Jamie Gills fut l'un des pères du gonzo. Un peu acteur, un peu chauffeur de taxi, dans le New York des années 70, il opta pour une carrière d'acteur porno. Il ne cherchait pas les gros titres. Ca lui permettait de vivoter, de draguer tout ce qui bougeait (homme, femme et trans) tout en lui donnant de la contenance lors des soirées mondaines. En 1979, avec Dracula sucks, il devint acteur à temps plein.
A la fin des années 80, Duck Dumont lui souffla une idée : filmer une actrice couchant avec des inconnus et filmer cela. Après tout, certains hommes seraient près à tourner gratuitement ! Et en plus, les spectateurs adoreraient sûrement ce porno "sans filtre".

En 1989, Dumont et Gills louèrent une limousine. Le premier filmait et le second parlait face caméra, avec un micro. Renee Morgan était l'actrice en question. Une autre fille est présente, mais elle ne faisait rien. Le groupe roula dans San Francisco, jusqu'à ce qu'ils tombent sur deux marins. L'un d'eux n'arrive pas à avoir d'érection, l'autre, finit par se taper Renee Morgan.
A la fin, Dumont et Gilles avaient 60 minutes de rush et ils considéraient que c'était assez. Ca donna On the prowl (en chasse.)

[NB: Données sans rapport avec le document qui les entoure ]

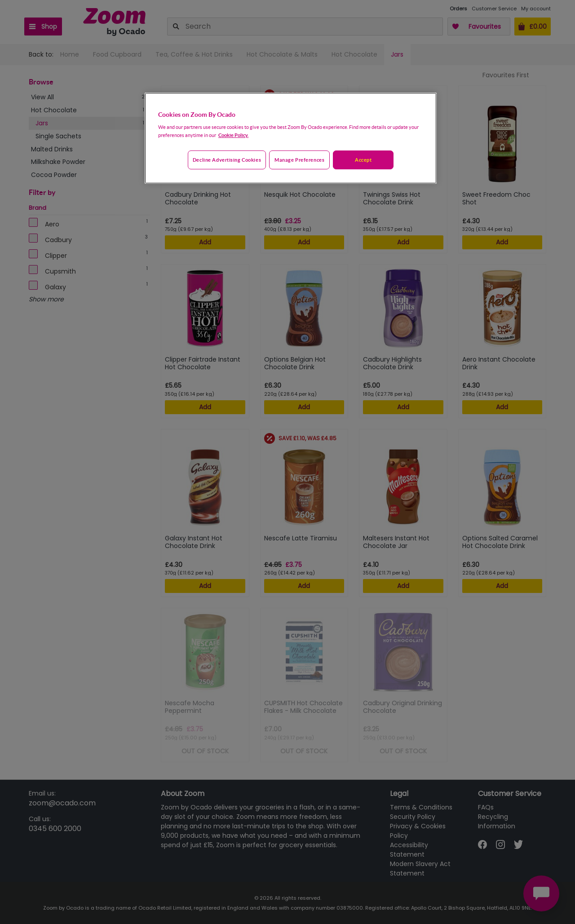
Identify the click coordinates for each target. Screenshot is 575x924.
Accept (363, 159)
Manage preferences (299, 159)
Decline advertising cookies (227, 159)
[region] (291, 138)
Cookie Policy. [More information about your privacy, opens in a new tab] (233, 135)
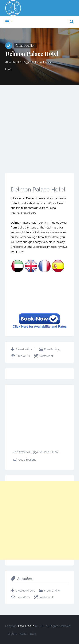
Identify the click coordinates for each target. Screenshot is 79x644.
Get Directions (27, 460)
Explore (12, 634)
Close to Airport (25, 349)
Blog (33, 634)
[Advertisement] (39, 127)
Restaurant (46, 356)
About (23, 634)
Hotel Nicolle (26, 626)
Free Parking (52, 349)
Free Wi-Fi (23, 356)
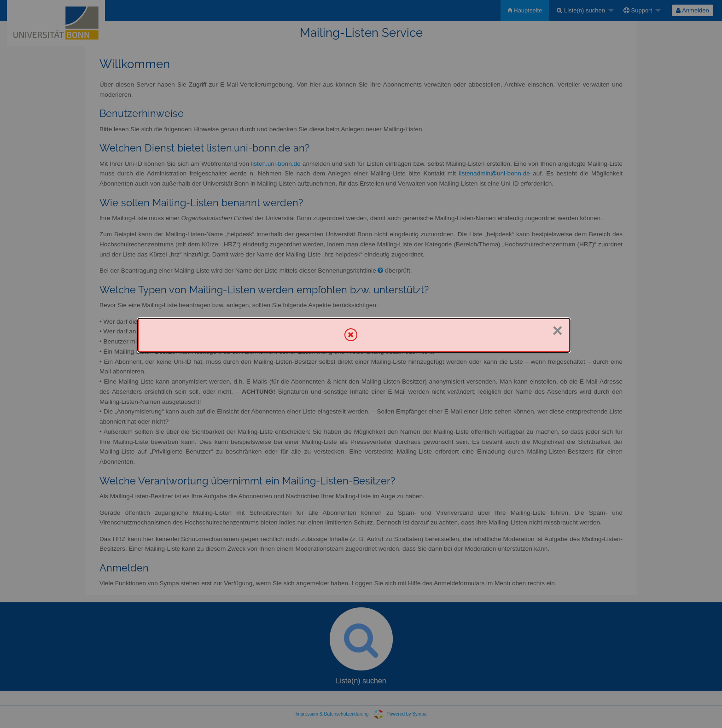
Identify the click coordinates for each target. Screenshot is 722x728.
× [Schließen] (557, 331)
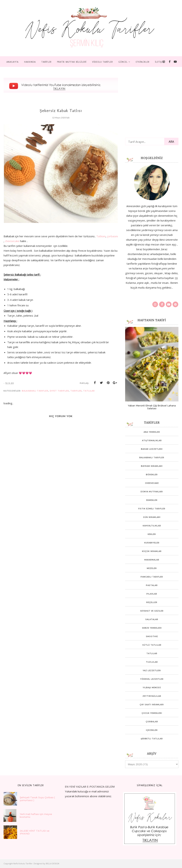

Les deux marins furent congédiés pour avoir tourné dans un porno, puis réintégré. Cette polémique suffit pour faire de la pub à Gills.

Il songea à une suite, puis à un troisième opus, puis à un quatrième, etc. Vivid diffusa les cassettes. L'acteur se mua producteur-réalisateur. Plus besoin de Dumont, ni de limousine, d'ailleurs. Bien sûr, l'actrice choisissait ses partenaires, mais le côté réaliste plaisait. Gills tourna de nouveau des On the Prowl à la fin des années 90.
Son héritier le plus fidèle, ce sont les films nanpa, au Japon. Ils en reprirent le côté brut et le fait que le sexe n'est pas systématique.
Ce genre de porno fut baptisé gonzo, par analogie avec le gonzo-journalisme d'Hunter S. Thompson.

Dans le film Boogie Nights, il y avait une scène où Burt Reynolds se filme aux côtés d'Heather Graham, dans une limousine avec l'objectif de trouver un acteur d'un soir. La scène était baptisée "On the lookout".
Gills la jugea sordide, pas du tout dans l'esprit festif du tournage d'On the prowl.
Gills n'était pas le seul à revendiquer la paternité du gonzo. C'était également en 1989 que John Stagliano tourna son premier Buttman. Lui aussi, il se vantait de peu couper lors du montage.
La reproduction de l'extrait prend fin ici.